I said that there is a Koran code that purports to do the same thing. I did not say it does it; I said it purports to do it. And whether it is proved true, false or what have you, it still purports to do it.
You claim that Sherman had "debunked" it. Okay. Other people have purported to have "debunked" Sherman's work. I've read enough about ELS and "holy book codes" to recognize their limitations. But, as I stated, more to the point, even if is true that the existence of these supposed "codes" had such long odds, the occurrence of the improbable simply does not prove the existence of the divine. By definition.
Thanks. Oh, I am still interested in your answers to the other three questions.
That would depend on your level of cognition. Statistical evidence is held in high regard because mathematics is by it's nature objective. Those with lesser cognitive abilities tend to apply the "Missouri" factor long after they have lost the argument.
I answered your first three questions with one answer that is equally applicable to all. Your fourth question is a strawman. You jump over the same cliff as Radio Astronomer when you try to assert that the Bible makes statements that it does not. No statement in the Bible has ever been found to be false on complete examination; only in the flawed imagination of the imperfect reader.
The epistles of Enoch are the oldest written record of the motion of the moon and sun relative to the earth, but Enoch does not say that the sun revolves around the earth; he merely describes the motion from our point of reference.
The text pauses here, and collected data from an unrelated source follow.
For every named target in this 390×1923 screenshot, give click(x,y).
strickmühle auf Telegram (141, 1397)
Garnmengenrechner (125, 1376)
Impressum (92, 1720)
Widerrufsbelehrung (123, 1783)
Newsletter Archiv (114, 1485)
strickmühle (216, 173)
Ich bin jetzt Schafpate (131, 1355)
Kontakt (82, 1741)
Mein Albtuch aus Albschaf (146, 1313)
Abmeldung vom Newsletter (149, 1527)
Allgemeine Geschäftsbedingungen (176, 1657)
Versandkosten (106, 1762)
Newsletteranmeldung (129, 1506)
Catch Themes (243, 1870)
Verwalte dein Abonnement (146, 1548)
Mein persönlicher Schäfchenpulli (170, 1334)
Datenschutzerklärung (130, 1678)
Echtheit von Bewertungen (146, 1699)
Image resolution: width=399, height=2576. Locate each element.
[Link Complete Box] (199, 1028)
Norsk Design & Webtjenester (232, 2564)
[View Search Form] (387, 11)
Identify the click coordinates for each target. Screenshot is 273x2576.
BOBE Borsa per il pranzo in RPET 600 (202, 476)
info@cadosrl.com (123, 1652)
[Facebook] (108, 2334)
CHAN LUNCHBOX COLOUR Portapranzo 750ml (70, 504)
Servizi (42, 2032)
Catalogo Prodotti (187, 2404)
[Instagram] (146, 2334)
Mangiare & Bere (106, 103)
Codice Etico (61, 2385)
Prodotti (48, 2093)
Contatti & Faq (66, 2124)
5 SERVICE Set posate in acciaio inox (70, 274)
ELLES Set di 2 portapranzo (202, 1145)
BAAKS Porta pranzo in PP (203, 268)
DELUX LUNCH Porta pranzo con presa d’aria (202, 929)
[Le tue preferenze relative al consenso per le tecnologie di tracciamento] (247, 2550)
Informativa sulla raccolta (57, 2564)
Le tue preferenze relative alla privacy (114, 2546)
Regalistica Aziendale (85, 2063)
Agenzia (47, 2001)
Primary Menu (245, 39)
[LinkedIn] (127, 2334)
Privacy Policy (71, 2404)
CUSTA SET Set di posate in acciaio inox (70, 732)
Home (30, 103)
In fact his writings contain vague descriptions of the solar system, and also of distant bodies. Paul writing in Hebrews ch 11 even aludes to the atomic structure of matter.
"Other people have purported to have "debunked" Sherman's work"
Nobody has published any tabular data that assails Sherman's assertions. You will find only emotional retoric and carping standing against thousands of hours of number-crunching on fast mainframes.